Original German WWII M17 Transitional Army Single Decal Helmet - Size 66
Original Item: Only One Available. This is a super clean excellent example of a WWI M17 helmet that was converted for use by the Third Reich in the 1930 before the issue of the M1935 helmet. It features a correct M31 eight finger leather liner, WWII issue brown chinstrap and a wonderful mint single Heer (army) decal over the left ear. The shell is stamped 66 inside of the skirt. Helmet retains about 98% of its rough textured field-grey over-paint. The two forward liner retaining rivets, both of the extended ventilation side lugs and both of the early chinstrap retaining rivets are intact. Shows the expected age, but overall excellent condition.
The first "modern" steel helmets were introduced by the French army in early 1915 and were shortly followed by the British army later that year.

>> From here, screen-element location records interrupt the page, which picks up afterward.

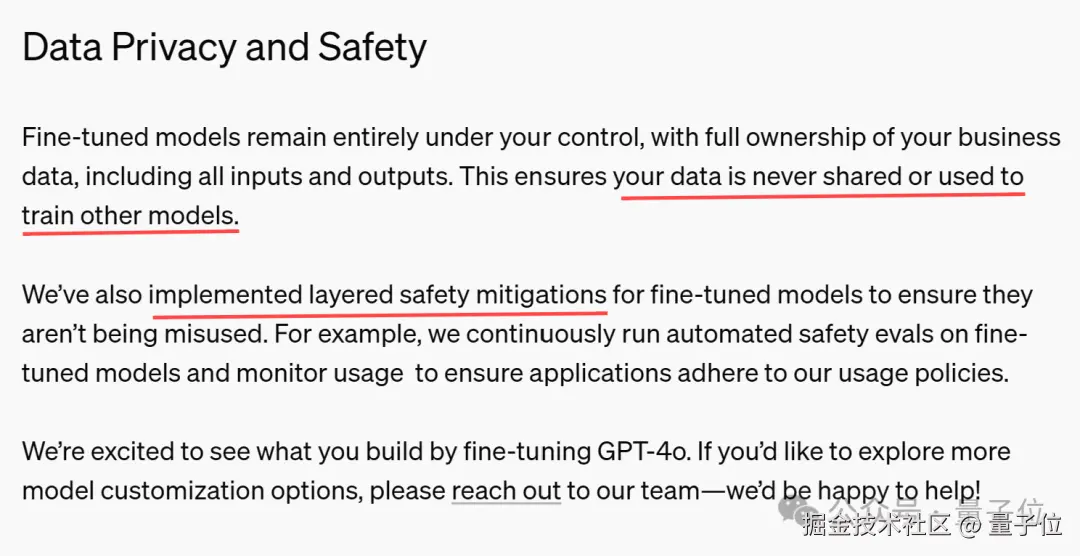The height and width of the screenshot is (556, 1080).
Task: Open the 'reach out' link
Action: [506, 491]
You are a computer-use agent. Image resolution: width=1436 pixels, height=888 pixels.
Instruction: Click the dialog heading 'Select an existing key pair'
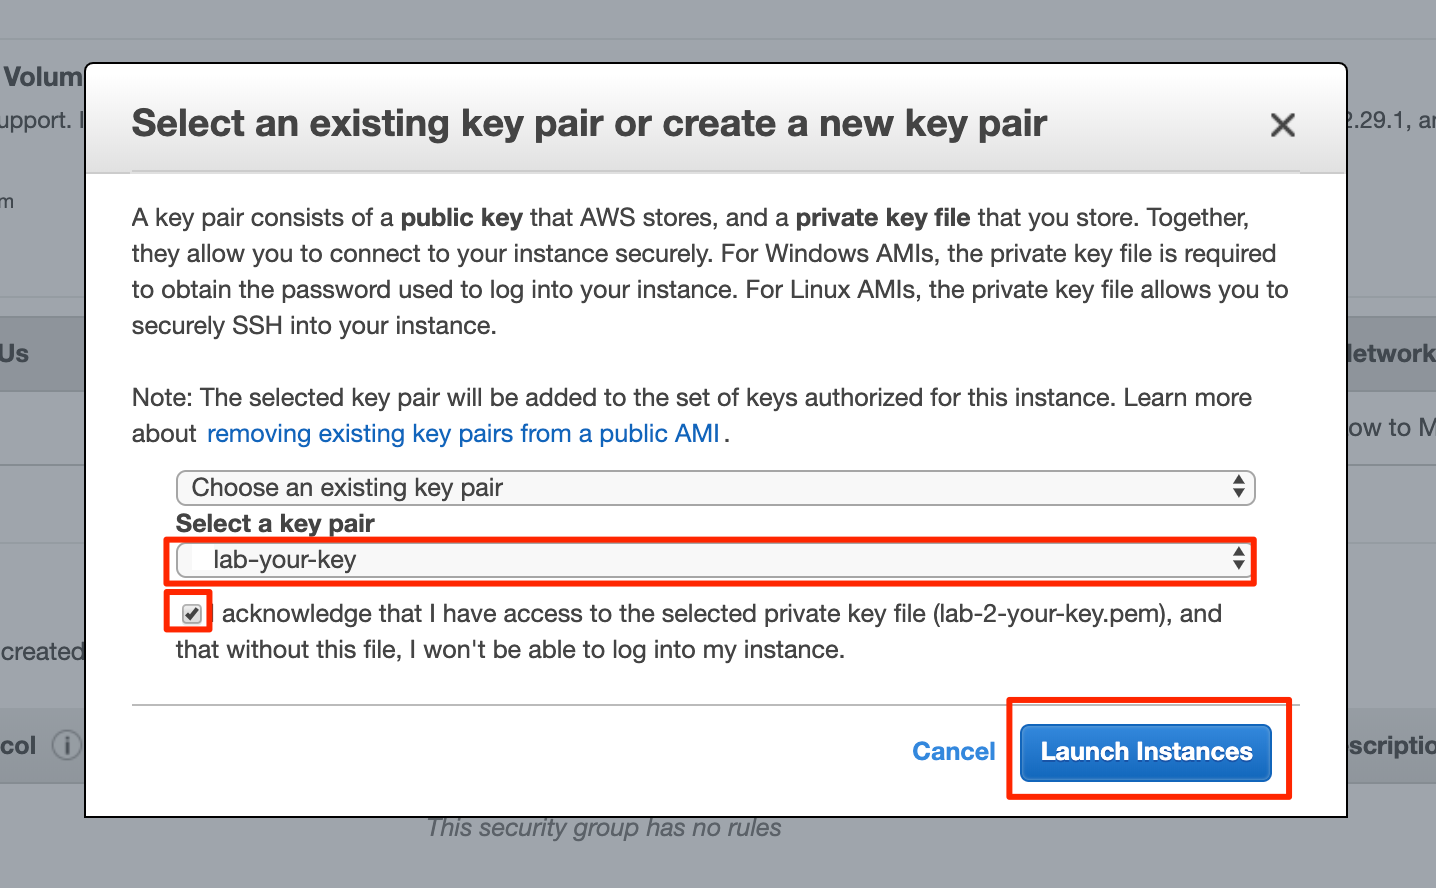coord(589,123)
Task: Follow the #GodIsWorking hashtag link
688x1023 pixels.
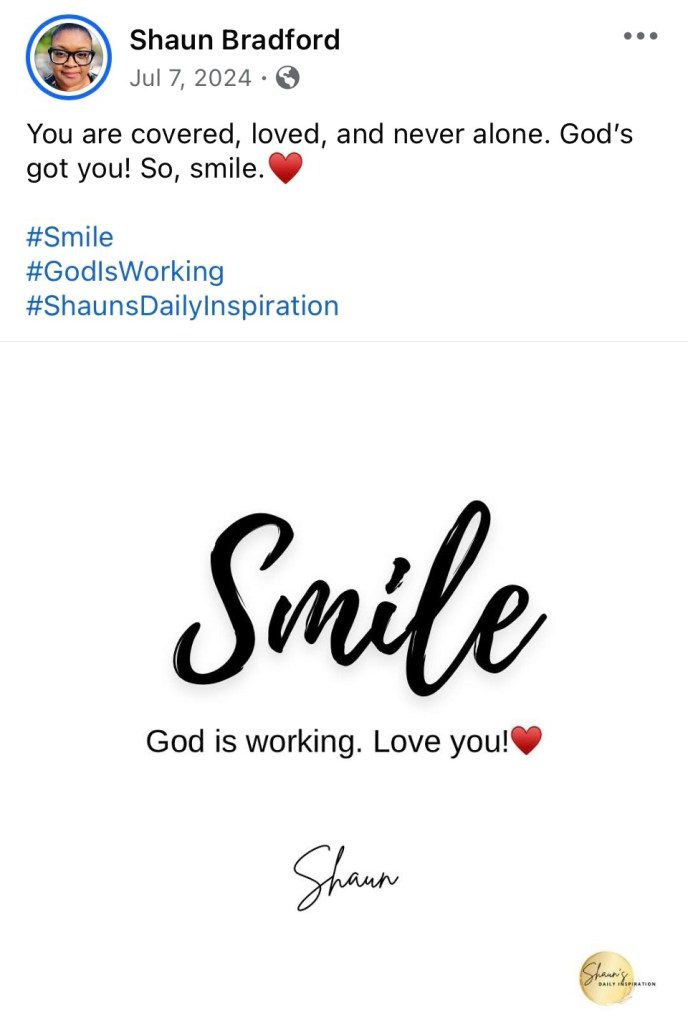Action: click(x=125, y=271)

With plans on the drawing board, experimental helmets in the field, ("Gaede" helmet), and some captured French and British helmets the German army began tests for their own steel helmet at the Kummersdorf Proving Grounds in November, and in the field in December 1915. An acceptable pattern was developed and approved and production began at Eisen-und Hüttenwerke, AG Thale/Harz, in the spring of 1916. These first modern M16 helmets evolved into the M18 helmets by the end of WWI. At the end of WWI it is estimated that Germany had produced about 8,500,000 steel helmets. As a result of the restrictions placed on the German’s by the Treaty of Versailles, which dictated a standing army of only 100,000 personnel, there was an abundant surplus of these helmets, and though they saw widespread use by Freikorps personnel, there was still a stockpile controlled by the Reichswehr.
These excess helmets underwent minor modifications in 1923 with the addition of provincial identifying shield decals and in 1931 with the development of a new chinstrap and liner system. Although helmet development was ongoing when Hitler came to power in 1933, the M16 and M18 helmets were still the main headgear worn by the Reichswehr. The helmets remained the same until March 1933 when the provincial shields were discontinued in favour of the national tri-color shield. In 1934 the national eagle shield was introduced, and both the tri-color and eagle shields were applied to the helmets. After the development of the new M35 helmet, the WWI helmets were still issued to second line and training troops well into WWII. The Austrian M16 was almost identical to the German version with the positioning of the chinstrap liner rivets being the most readily identifiable difference.